▸ **What is being asked**
Only lines containing the string "cell" belong in the answer; copy all of them from the entries.

[Entries shown — start]

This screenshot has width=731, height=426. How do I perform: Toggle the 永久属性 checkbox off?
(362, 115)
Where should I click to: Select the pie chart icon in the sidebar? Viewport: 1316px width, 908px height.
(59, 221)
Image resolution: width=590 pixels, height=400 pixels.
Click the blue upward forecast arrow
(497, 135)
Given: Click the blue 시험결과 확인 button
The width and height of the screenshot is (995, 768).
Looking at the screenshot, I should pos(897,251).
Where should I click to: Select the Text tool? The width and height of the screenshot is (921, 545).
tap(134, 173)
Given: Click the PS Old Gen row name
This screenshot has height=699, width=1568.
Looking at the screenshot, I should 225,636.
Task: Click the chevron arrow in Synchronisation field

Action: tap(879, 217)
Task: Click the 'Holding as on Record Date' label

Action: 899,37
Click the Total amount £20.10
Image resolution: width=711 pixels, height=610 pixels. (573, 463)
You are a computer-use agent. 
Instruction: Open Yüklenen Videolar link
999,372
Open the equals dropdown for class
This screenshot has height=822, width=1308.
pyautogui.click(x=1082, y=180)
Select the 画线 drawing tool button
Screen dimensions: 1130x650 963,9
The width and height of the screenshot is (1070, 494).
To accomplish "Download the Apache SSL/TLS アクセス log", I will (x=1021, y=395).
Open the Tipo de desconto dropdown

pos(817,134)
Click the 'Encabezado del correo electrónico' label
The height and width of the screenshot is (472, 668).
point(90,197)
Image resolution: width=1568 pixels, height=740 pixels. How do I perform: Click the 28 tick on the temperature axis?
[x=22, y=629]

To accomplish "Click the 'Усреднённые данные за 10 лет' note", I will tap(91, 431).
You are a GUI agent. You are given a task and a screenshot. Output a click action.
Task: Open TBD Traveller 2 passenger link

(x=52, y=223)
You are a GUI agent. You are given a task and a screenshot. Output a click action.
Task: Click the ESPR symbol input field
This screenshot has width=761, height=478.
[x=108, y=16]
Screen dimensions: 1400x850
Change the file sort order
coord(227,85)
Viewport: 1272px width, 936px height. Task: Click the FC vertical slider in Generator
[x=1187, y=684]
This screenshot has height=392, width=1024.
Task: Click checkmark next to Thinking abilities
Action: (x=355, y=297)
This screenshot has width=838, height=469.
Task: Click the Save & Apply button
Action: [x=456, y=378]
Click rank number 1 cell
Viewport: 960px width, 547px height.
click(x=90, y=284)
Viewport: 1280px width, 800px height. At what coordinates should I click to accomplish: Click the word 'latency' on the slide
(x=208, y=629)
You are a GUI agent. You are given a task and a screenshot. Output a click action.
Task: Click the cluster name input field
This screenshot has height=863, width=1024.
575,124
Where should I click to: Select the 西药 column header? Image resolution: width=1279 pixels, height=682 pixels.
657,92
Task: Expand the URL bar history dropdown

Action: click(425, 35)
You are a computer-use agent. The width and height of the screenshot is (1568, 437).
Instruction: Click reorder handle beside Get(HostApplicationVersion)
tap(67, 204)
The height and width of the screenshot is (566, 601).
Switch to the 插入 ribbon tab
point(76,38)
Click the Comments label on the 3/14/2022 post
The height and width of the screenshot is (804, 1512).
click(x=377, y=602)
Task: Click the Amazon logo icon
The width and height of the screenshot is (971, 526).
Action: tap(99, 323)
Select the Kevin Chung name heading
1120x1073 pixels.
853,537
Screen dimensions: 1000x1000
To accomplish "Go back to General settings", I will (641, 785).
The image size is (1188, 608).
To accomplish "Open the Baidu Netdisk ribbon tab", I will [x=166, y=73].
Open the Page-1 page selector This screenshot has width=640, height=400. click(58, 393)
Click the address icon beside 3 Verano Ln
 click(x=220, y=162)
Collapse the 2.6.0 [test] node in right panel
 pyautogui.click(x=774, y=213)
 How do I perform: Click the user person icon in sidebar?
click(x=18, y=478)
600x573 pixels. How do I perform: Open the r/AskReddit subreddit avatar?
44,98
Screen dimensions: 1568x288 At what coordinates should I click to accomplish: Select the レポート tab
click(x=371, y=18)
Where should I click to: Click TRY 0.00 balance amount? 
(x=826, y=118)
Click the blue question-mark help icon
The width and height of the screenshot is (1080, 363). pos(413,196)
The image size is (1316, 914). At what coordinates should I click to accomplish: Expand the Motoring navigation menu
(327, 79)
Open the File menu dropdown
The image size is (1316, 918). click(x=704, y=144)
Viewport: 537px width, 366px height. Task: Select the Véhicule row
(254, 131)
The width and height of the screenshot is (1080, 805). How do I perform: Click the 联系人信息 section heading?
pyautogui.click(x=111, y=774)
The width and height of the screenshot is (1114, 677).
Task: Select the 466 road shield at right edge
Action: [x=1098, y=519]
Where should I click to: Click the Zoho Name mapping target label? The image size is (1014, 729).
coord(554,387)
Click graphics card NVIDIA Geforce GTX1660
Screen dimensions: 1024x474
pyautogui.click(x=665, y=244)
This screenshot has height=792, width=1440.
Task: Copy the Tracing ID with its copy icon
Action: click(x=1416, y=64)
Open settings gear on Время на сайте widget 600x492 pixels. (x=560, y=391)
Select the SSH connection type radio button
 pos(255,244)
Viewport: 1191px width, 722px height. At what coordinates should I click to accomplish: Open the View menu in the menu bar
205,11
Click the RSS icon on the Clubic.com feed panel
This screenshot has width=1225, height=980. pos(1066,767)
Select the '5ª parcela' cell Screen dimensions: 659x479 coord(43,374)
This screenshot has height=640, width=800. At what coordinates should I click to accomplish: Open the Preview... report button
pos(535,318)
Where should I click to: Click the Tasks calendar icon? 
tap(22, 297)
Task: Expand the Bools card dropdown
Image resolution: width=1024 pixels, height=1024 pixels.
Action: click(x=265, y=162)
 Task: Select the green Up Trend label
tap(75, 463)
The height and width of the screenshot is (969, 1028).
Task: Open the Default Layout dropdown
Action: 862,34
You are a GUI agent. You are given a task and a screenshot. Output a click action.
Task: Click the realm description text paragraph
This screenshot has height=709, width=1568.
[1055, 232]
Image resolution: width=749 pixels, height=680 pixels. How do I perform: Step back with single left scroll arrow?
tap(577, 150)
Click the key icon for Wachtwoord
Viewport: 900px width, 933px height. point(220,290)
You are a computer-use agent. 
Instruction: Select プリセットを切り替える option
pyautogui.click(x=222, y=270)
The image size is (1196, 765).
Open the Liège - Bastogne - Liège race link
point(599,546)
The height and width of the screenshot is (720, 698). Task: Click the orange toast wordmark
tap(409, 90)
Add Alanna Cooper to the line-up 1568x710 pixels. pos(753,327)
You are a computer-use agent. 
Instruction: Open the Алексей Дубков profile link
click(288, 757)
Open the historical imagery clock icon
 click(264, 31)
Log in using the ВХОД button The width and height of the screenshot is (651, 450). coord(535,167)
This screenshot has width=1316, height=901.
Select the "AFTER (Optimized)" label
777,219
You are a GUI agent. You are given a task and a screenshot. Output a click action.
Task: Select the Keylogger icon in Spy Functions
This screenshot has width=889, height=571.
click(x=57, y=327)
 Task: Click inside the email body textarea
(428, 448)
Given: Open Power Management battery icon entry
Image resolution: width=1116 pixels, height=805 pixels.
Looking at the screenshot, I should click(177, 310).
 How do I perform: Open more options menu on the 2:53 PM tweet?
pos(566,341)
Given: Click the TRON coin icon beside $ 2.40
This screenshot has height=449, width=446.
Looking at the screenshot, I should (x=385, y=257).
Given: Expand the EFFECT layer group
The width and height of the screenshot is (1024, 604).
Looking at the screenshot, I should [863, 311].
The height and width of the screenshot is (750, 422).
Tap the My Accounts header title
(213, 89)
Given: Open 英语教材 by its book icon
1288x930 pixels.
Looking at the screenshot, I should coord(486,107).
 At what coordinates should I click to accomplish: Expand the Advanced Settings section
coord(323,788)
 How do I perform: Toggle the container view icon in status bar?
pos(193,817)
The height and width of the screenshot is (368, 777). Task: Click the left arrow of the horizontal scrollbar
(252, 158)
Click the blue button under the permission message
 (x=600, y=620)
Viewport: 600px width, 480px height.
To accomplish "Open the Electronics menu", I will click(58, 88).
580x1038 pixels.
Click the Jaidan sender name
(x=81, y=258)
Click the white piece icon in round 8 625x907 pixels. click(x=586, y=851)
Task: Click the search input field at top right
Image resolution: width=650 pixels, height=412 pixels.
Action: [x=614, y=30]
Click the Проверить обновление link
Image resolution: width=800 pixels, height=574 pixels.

[Entries shown — finish]

▸ **Exercise result**
Click rank number 1 cell
Select the '5ª parcela' cell Screen dimensions: 659x479 coord(43,374)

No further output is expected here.